BP chief executive Lord Browne meets with head of Russia's Gazprom amid stalled project

The companies revealed little about BP PLC Chief Executive Lord Browne's meeting with OAO Gazprom CEO Alexei Miller, which BP Moscow office spokesman Vladimir Buyanov called "very constructive."

In a statement, Gazprom said they discussed potential cooperation in European, U.S. and Russian energy markets, with attention to liquefied natural gas projects as well as extraction and refining, the AP reports.

BP's plans for the Kovykta gas field have been stymied by Gazprom's reluctance to provide for the transport of gas from the site, and the company's future in Russia is clouded by government policy limiting foreign participation in energy projects considered strategically important.

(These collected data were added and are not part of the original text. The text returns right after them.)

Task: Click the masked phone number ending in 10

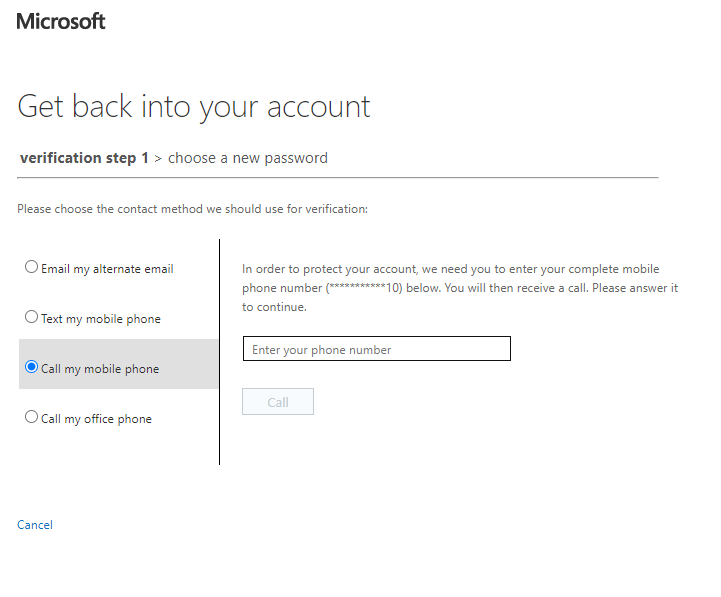Action: click(364, 288)
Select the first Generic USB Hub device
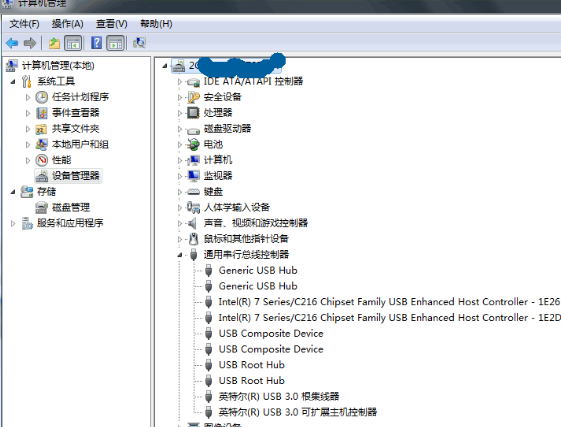This screenshot has width=561, height=427. click(258, 270)
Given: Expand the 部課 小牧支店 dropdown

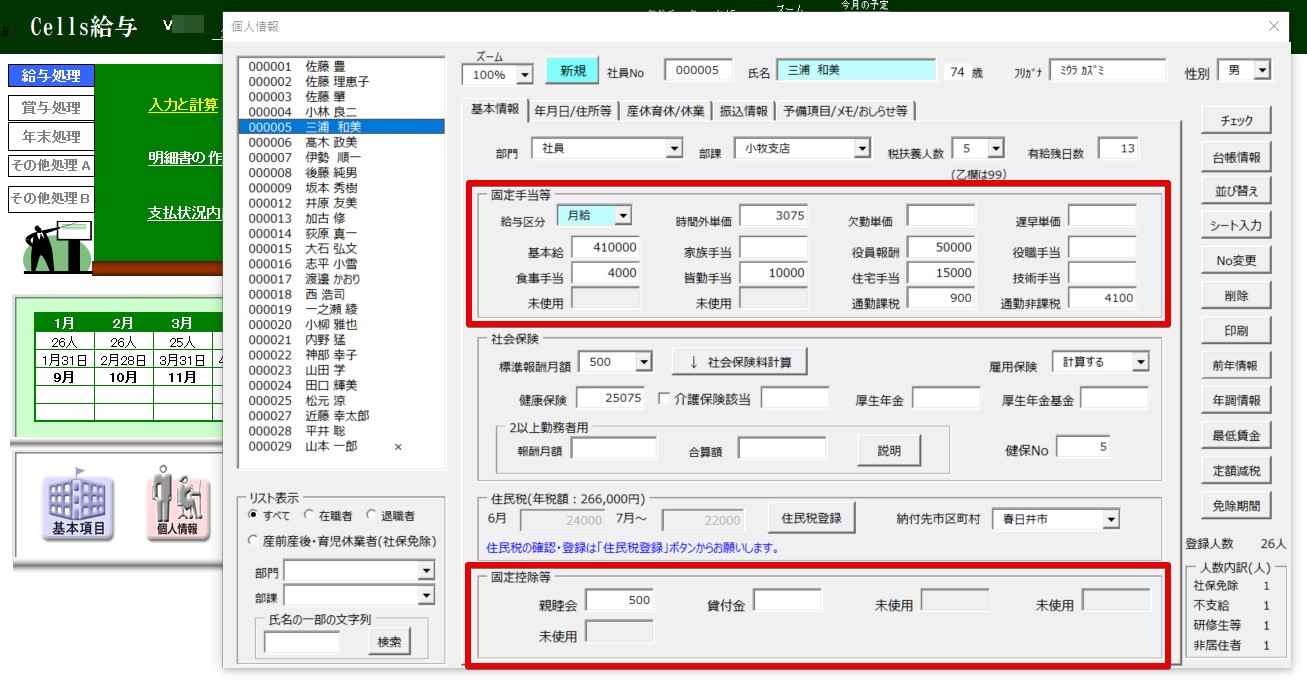Looking at the screenshot, I should coord(861,149).
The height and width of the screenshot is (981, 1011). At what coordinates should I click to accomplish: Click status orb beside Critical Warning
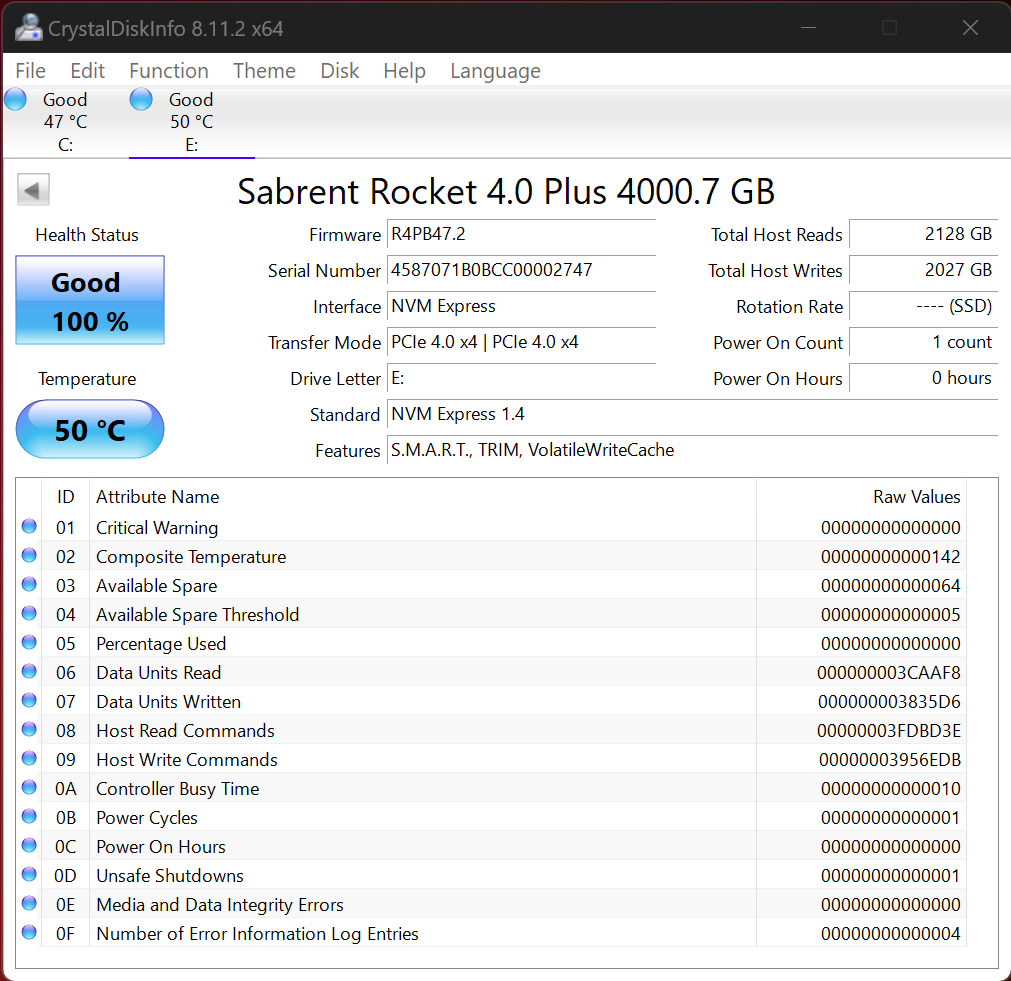pyautogui.click(x=29, y=527)
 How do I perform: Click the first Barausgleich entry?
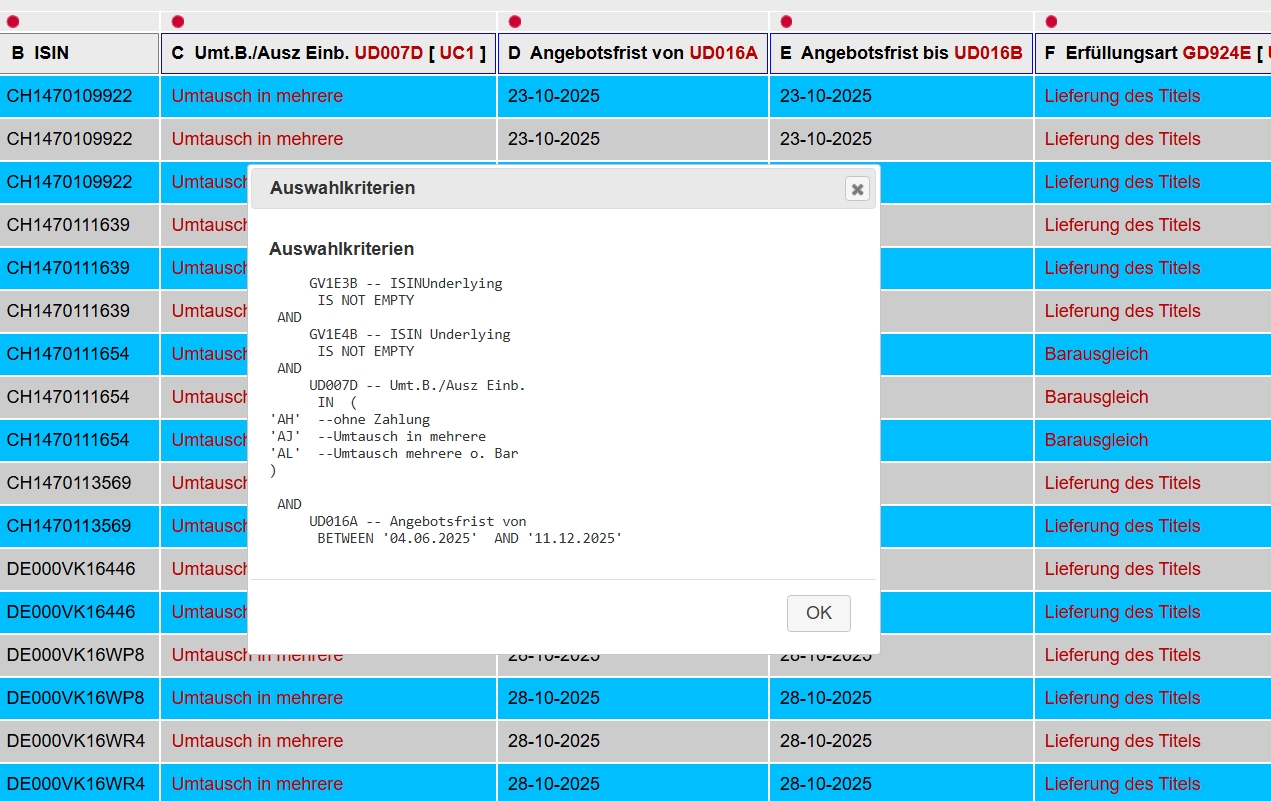click(x=1096, y=354)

BP's Russian joint venture, TNK-BP, has a license to develop the Kovykta field in southeastern Siberia, not far from energy-hungry China - a prize that is essentially worthless without agreement from Gazprom to provide transportation through its pipeline system, which has so far been withheld despite TNK-BP's offer of a majority position in the project.

Potential gas production in this field could reach 40 billion cubic meters a year, with gas planned to be supplied to the domestic market and to Far Eastern markets including China and South Korea. TNK-BP owns 63 percent in RUSIA Petroleum which holds the exploration licenses for the Kovykta field development.

The 50-50 ownership structure of TNK-BP threatens to deprive the company of participation in major Russian projects because of long-planned legislation that is likely to shut companies that are not majority Russian-owned out of new efforts to develop the country's largest oil, gas and mineral deposits.